REQUIREMENT:
Your task is to retype the listing word for word.
Top of SOURCE MATERIAL
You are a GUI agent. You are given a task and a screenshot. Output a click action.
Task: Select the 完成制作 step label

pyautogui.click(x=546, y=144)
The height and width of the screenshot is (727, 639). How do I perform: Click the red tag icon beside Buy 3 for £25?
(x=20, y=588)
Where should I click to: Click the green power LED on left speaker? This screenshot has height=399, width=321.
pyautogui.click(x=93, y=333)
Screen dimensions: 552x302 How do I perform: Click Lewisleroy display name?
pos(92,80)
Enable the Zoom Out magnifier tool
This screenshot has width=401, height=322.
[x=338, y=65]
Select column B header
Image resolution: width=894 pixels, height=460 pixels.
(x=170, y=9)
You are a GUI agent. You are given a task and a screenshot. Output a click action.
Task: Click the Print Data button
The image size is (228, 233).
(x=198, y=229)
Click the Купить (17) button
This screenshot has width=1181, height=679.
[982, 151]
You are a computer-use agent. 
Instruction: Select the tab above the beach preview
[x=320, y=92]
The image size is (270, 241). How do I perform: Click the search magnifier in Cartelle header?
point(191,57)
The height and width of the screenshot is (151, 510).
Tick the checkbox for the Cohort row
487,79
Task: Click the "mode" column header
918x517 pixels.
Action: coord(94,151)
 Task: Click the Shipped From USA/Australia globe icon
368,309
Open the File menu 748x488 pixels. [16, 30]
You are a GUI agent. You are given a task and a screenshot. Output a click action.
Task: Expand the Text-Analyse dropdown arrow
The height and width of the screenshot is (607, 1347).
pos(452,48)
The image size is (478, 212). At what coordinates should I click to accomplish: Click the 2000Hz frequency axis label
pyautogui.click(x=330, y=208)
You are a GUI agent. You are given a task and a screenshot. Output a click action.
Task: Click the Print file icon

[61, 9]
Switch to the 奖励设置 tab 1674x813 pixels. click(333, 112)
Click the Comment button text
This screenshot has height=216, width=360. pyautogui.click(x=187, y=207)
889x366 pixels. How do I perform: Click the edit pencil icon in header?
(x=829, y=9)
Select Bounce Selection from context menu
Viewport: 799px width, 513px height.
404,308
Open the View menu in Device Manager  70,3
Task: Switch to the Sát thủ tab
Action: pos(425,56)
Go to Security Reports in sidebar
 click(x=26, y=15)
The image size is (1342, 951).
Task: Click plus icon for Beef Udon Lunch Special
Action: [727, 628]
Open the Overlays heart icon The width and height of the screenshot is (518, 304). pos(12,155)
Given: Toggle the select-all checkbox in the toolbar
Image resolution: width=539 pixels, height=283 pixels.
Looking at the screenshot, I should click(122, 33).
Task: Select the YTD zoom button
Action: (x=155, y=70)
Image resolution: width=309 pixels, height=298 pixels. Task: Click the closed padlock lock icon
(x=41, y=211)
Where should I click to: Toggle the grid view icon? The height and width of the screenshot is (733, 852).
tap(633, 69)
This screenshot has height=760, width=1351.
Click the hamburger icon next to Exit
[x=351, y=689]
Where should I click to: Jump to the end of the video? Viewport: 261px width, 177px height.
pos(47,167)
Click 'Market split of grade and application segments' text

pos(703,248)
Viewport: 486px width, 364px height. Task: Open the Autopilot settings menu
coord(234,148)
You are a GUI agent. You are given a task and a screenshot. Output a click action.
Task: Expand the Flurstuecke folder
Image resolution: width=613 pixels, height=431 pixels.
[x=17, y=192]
Bottom of SOURCE MATERIAL
COMPLETED EXERCISE:
You are a GUI agent. You are given a task and a screenshot. Output a click action.
Task: Select the 完成制作 step label

pyautogui.click(x=546, y=144)
The height and width of the screenshot is (727, 639). How do I perform: Click the red tag icon beside Buy 3 for £25?
(x=20, y=588)
Where should I click to: Click the green power LED on left speaker? This screenshot has height=399, width=321.
pyautogui.click(x=93, y=333)
Screen dimensions: 552x302 How do I perform: Click Lewisleroy display name?
pos(92,80)
Enable the Zoom Out magnifier tool
This screenshot has width=401, height=322.
[x=338, y=65]
Select column B header
Image resolution: width=894 pixels, height=460 pixels.
(x=170, y=9)
You are a GUI agent. You are given a task and a screenshot. Output a click action.
Task: Click the Print Data button
The image size is (228, 233).
(x=198, y=229)
Click the Купить (17) button
This screenshot has width=1181, height=679.
[982, 151]
You are a computer-use agent. 
Instruction: Select the tab above the beach preview
[x=320, y=92]
The image size is (270, 241). How do I perform: Click the search magnifier in Cartelle header?
point(191,57)
The height and width of the screenshot is (151, 510).
Tick the checkbox for the Cohort row
487,79
Task: Click the "mode" column header
918x517 pixels.
Action: coord(94,151)
 Task: Click the Shipped From USA/Australia globe icon
368,309
Open the File menu 748x488 pixels. [16, 30]
You are a GUI agent. You are given a task and a screenshot. Output a click action.
Task: Expand the Text-Analyse dropdown arrow
The height and width of the screenshot is (607, 1347).
pos(452,48)
The image size is (478, 212). At what coordinates should I click to accomplish: Click the 2000Hz frequency axis label
pyautogui.click(x=330, y=208)
You are a GUI agent. You are given a task and a screenshot. Output a click action.
Task: Click the Print file icon

[61, 9]
Switch to the 奖励设置 tab 1674x813 pixels. click(333, 112)
Click the Comment button text
This screenshot has height=216, width=360. pyautogui.click(x=187, y=207)
889x366 pixels. How do I perform: Click the edit pencil icon in header?
(x=829, y=9)
Select Bounce Selection from context menu
Viewport: 799px width, 513px height.
404,308
Open the View menu in Device Manager  70,3
Task: Switch to the Sát thủ tab
Action: pos(425,56)
Go to Security Reports in sidebar
 click(x=26, y=15)
The image size is (1342, 951).
Task: Click plus icon for Beef Udon Lunch Special
Action: [727, 628]
Open the Overlays heart icon The width and height of the screenshot is (518, 304). pos(12,155)
Given: Toggle the select-all checkbox in the toolbar
Image resolution: width=539 pixels, height=283 pixels.
Looking at the screenshot, I should click(122, 33).
Task: Select the YTD zoom button
Action: (x=155, y=70)
Image resolution: width=309 pixels, height=298 pixels. Task: Click the closed padlock lock icon
(x=41, y=211)
Where should I click to: Toggle the grid view icon? The height and width of the screenshot is (733, 852).
tap(633, 69)
This screenshot has height=760, width=1351.
Click the hamburger icon next to Exit
[x=351, y=689]
Where should I click to: Jump to the end of the video? Viewport: 261px width, 177px height.
pos(47,167)
Click 'Market split of grade and application segments' text

pos(703,248)
Viewport: 486px width, 364px height. Task: Open the Autopilot settings menu
coord(234,148)
You are a GUI agent. You are given a task and a screenshot. Output a click action.
Task: Expand the Flurstuecke folder
Image resolution: width=613 pixels, height=431 pixels.
[x=17, y=192]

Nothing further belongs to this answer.